GENERAL Electric (GE), the American energy giant, and its partners have successfully put together a consortium to raise the requisite 560million dollars to begin the ‘Ghana 1,000 Project’ expected to significantly address power shortfalls in the country.

The project, which is in the context of the second compact of the Millennium Challenge Account, is expected to generate a total of 1,200 megawatts to feed the thermal plants.

Under phase one, which would be completed in the last quarter of 2016, a total of 750MW of power will be produced, while 500MW will be generated in 2018 under the second phase.

This came to light yesterday, when the Global Chief Executive of GE, Mr. Jeff Immelt, led a delegation to pay a courtesy call on President John Mahama at the Peduase Lodge in the Eastern Region.

Mr. Immelt is in the country to conclude negotiations for the project to take off.

The ‘Ghana 1,000 Project’, which feeds into US President Barack Obama’s Power Africa Initiative, represents the single largest injection of power into the country’s transmission grid.

Launched by President Obama in Tanzania in July 2013, ‘Power Africa’ is a new five-year initiative aimed at supporting economic growth and development by increasing access to reliable, affordable and sustainable power in Africa.

Welcoming the delegation, President Mahama advocated the need for the country to diversify its sources of fuel for producing its power so that it was not caught in a situation where it was dependent on a single source of power.

“For many years when the Akosombo plant was built, we thought that it will provide Ghana with power forever, and so even as our demands was growing, our attempts to put in supplementary generation was not fast enough that is why over the years, we found ourselves caught up in rolling black outs and load management.”

President Mahama said power supply had become the most binding constraint on the African continent, saying that as fast as the populations were growing, demand for power kept increasing.

Ghana, he said, had been growing above seven per cent in the last six years, pointing out that that growth came with an increasing demand for power supply but unfortunately the nation was unable to keep pace with the ever-increasing demand, hence the load management crisis.

He, said Ghana was not alone in this power quagmire, indicating that South Africa’s EXCON had announced rolling black outs in South Africa, while a neighbouring West African country  had come to solicit Ghana’s support to extent electricity to them.

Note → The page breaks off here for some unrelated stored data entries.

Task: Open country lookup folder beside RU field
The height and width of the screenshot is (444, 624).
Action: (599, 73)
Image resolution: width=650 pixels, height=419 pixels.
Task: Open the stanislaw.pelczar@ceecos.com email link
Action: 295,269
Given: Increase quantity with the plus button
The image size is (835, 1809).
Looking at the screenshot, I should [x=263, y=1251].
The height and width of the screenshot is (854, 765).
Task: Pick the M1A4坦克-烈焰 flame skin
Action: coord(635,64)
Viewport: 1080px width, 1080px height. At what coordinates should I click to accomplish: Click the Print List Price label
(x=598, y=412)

“So it’s a problem that affects the whole continent and we need to look at it strategically…if Ghana can put in sufficient generation, then it will not only meet Ghana’s own demand but it will have excessive redundancy, then we can evacuate the extra power to our neighbouring countries.”

President Mahama said the government was dealing with the current load management crisis by fast-tracking emergency power supply in months to be able to increase the available amount of power.

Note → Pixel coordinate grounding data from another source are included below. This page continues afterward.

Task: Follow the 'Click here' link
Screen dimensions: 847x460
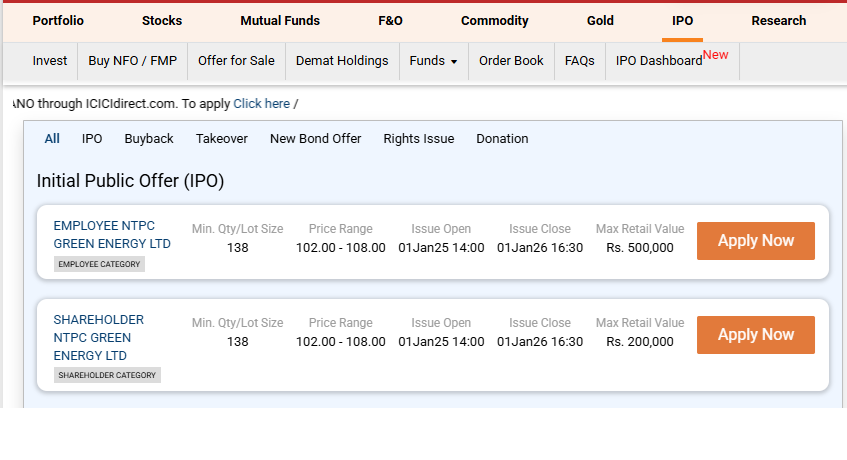Action: click(261, 104)
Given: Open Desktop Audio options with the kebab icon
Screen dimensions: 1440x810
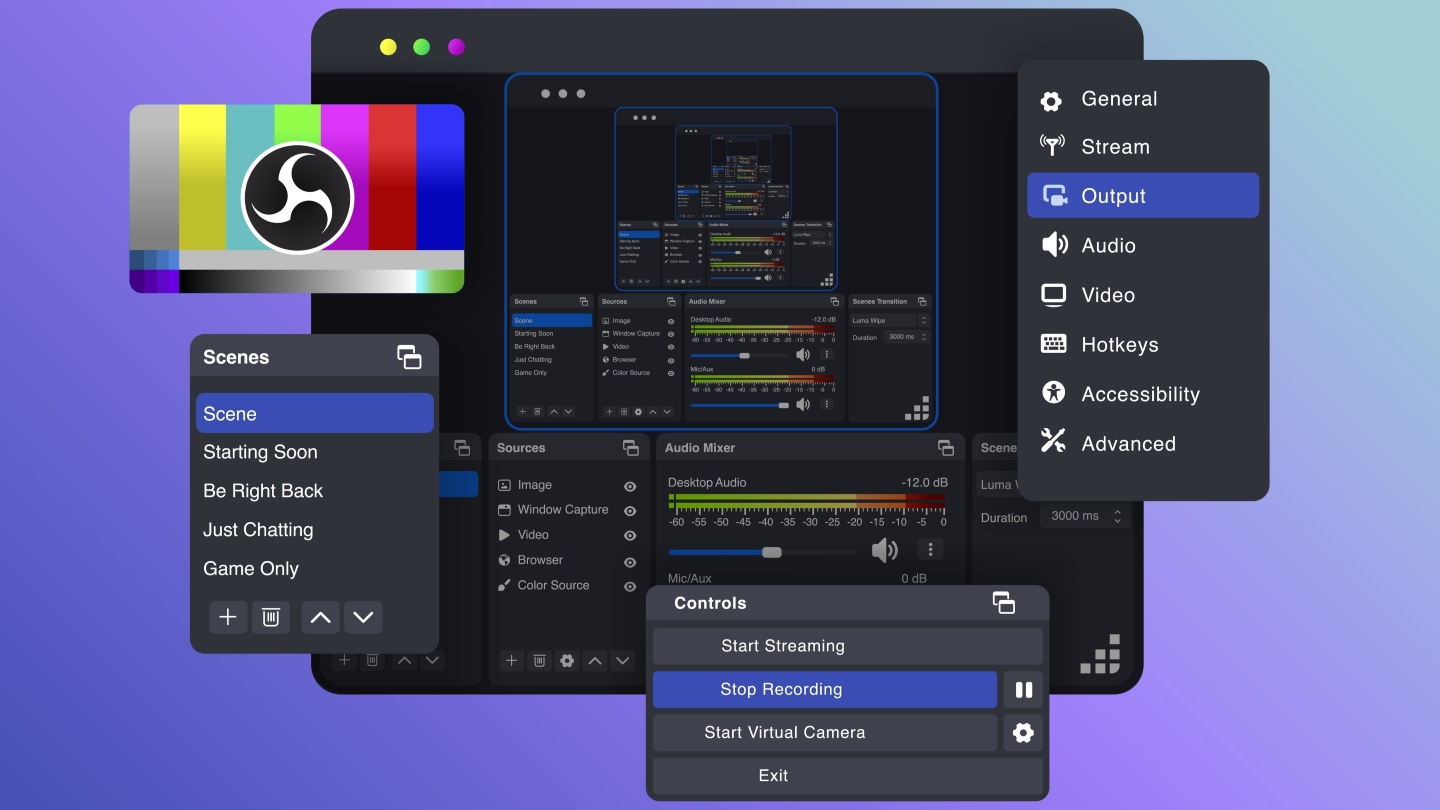Looking at the screenshot, I should coord(930,549).
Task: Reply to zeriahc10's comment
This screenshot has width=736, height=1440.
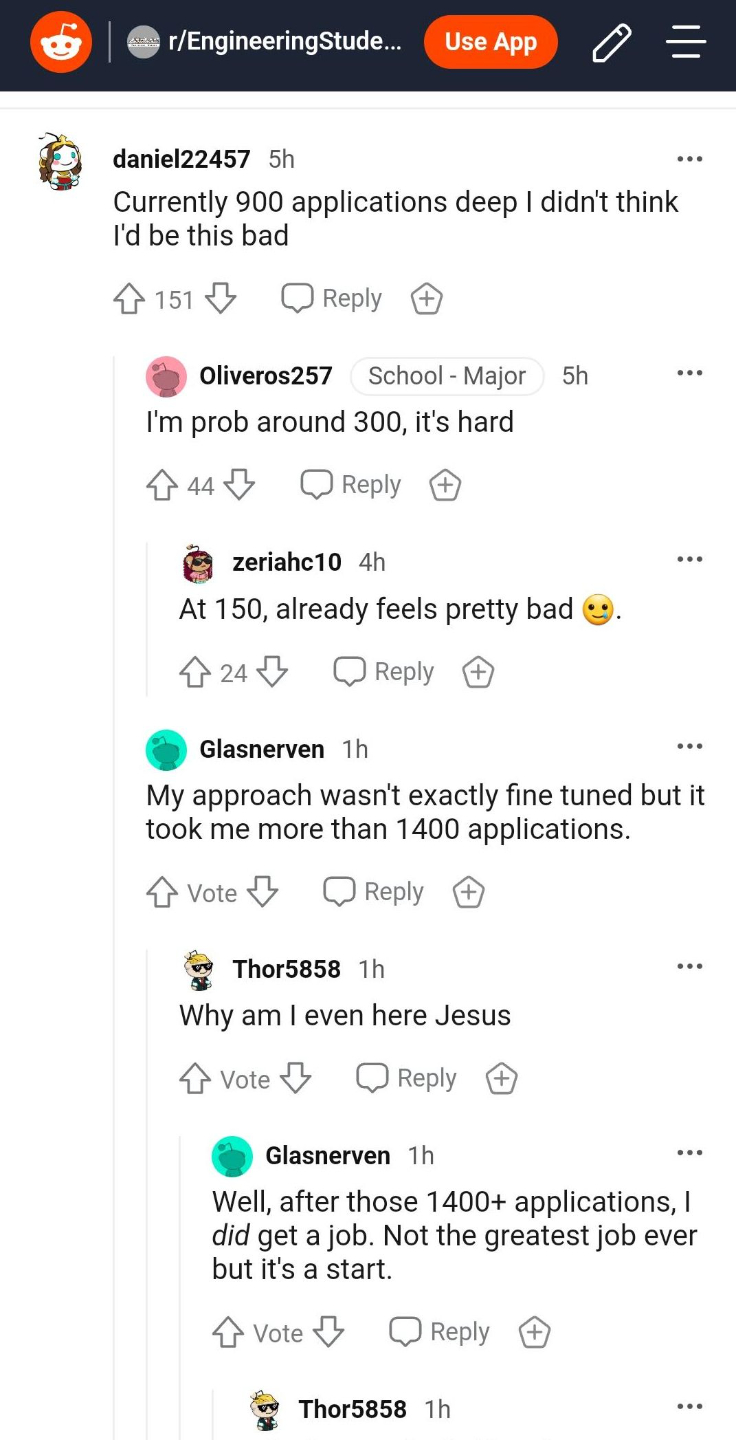Action: point(384,672)

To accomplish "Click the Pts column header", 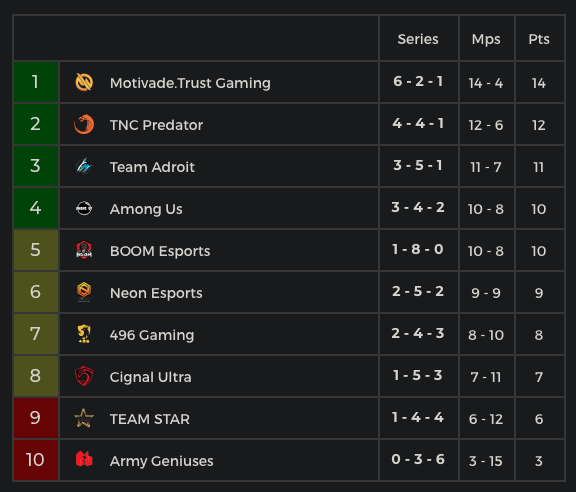I will coord(539,39).
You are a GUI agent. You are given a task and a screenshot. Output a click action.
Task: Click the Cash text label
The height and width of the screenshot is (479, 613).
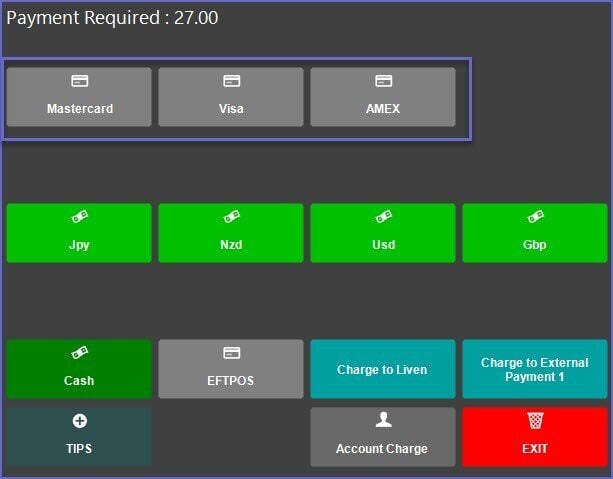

He said Ghana was going through the pre-conditions stage for disbursement of the Millennium Challenge Compact and expressed the hope that by the time the country complete the implementation of the five-year compact, Ghana would be an efficient transmitter of power in Africa.

With a project like the GE’s Ghana 1,000, Mr. Mahama said it would enable the country to leverage American financing for the power project and other projects in the energy sector.

Mr. Immelt described the project as one of the most exciting to be undertaken by his outfit on the African continent.

He looked forward to the conclusion of negotiations with the government officials to pave the way for the project to take off in earnest.